* STATED PROBLEM
Reproduce the records from the line with "Click the Dagster octopus logo icon" to the line with "(x=1950, y=114)" as a numbered list, omitting any blank lines.

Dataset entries
"""

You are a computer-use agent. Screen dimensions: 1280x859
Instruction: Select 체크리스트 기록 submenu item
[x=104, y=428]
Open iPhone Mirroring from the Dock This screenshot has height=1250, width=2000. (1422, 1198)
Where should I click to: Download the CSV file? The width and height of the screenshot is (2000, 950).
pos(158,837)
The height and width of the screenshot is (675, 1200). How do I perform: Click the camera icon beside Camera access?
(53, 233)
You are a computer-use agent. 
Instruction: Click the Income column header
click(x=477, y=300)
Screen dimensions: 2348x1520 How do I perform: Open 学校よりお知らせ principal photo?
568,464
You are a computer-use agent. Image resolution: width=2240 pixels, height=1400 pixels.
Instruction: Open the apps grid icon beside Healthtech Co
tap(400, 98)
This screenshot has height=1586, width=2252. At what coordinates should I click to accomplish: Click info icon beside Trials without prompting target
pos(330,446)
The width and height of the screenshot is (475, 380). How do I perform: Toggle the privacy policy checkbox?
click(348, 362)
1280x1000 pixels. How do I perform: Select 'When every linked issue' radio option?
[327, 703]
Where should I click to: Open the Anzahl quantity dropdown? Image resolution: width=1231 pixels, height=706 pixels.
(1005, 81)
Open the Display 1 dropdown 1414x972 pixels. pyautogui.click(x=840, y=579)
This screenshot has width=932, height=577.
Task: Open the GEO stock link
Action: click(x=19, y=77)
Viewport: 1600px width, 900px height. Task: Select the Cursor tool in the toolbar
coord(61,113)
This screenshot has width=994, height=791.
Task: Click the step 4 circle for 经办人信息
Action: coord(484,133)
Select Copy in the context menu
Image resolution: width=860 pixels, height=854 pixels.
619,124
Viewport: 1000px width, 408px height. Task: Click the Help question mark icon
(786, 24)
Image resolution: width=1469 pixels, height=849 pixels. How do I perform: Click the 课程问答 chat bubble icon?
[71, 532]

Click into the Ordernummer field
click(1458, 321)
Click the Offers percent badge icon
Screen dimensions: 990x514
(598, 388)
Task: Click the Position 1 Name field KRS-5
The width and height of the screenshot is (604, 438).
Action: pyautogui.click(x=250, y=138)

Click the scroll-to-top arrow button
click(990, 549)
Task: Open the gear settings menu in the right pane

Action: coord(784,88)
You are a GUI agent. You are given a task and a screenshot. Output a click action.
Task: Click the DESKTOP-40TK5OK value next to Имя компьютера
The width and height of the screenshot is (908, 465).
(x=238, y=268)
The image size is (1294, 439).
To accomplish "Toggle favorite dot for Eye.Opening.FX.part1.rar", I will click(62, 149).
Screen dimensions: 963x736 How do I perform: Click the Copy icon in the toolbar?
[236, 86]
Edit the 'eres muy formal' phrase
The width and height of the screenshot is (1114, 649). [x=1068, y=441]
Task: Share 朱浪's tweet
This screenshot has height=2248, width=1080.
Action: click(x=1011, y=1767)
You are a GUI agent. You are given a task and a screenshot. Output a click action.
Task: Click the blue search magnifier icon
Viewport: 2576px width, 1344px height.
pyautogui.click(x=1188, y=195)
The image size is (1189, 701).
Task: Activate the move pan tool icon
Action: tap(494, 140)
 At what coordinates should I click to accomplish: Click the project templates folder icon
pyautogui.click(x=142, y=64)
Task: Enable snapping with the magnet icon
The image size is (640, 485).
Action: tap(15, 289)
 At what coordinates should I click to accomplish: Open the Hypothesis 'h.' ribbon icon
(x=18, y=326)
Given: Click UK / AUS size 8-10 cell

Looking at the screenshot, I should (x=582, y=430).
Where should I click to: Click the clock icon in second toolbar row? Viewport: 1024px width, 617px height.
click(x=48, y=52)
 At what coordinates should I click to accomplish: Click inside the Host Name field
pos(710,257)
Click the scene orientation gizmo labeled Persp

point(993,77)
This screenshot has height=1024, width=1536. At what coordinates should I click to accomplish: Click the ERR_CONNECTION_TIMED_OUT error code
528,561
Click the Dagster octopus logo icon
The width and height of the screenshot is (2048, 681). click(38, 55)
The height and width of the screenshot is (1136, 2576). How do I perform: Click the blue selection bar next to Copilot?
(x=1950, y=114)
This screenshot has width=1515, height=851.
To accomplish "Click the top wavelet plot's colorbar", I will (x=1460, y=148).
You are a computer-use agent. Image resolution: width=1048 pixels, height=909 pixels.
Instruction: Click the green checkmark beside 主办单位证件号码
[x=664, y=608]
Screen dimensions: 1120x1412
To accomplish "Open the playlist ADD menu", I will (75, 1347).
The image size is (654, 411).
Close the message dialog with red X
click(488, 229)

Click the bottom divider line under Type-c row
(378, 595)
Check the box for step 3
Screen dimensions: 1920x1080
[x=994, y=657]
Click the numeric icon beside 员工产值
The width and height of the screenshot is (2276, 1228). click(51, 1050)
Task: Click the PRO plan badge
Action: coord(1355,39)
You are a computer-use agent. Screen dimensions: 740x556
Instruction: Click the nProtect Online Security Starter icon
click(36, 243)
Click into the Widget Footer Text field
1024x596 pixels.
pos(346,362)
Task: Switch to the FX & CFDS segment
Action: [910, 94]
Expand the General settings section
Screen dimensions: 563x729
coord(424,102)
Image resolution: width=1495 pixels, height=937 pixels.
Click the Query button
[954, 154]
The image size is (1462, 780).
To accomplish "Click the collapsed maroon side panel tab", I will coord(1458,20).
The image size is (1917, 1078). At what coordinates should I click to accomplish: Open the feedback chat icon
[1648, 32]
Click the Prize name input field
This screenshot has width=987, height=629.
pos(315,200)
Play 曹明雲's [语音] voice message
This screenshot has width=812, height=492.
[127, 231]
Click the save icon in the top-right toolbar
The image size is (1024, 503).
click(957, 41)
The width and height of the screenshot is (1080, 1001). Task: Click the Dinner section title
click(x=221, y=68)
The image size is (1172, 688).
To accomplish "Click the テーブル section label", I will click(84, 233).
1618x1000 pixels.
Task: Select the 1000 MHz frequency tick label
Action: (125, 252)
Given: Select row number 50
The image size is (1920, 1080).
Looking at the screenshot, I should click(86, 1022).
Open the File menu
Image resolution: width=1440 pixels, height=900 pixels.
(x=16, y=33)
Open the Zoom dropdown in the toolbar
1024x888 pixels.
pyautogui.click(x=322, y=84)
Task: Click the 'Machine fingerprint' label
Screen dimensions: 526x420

"""

* RESPONSE FOR THIS EXERCISE
1. Click the Dagster octopus logo icon
2. The width and height of the screenshot is (2048, 681). click(38, 55)
3. The height and width of the screenshot is (1136, 2576). How do I perform: Click the blue selection bar next to Copilot?
4. (x=1950, y=114)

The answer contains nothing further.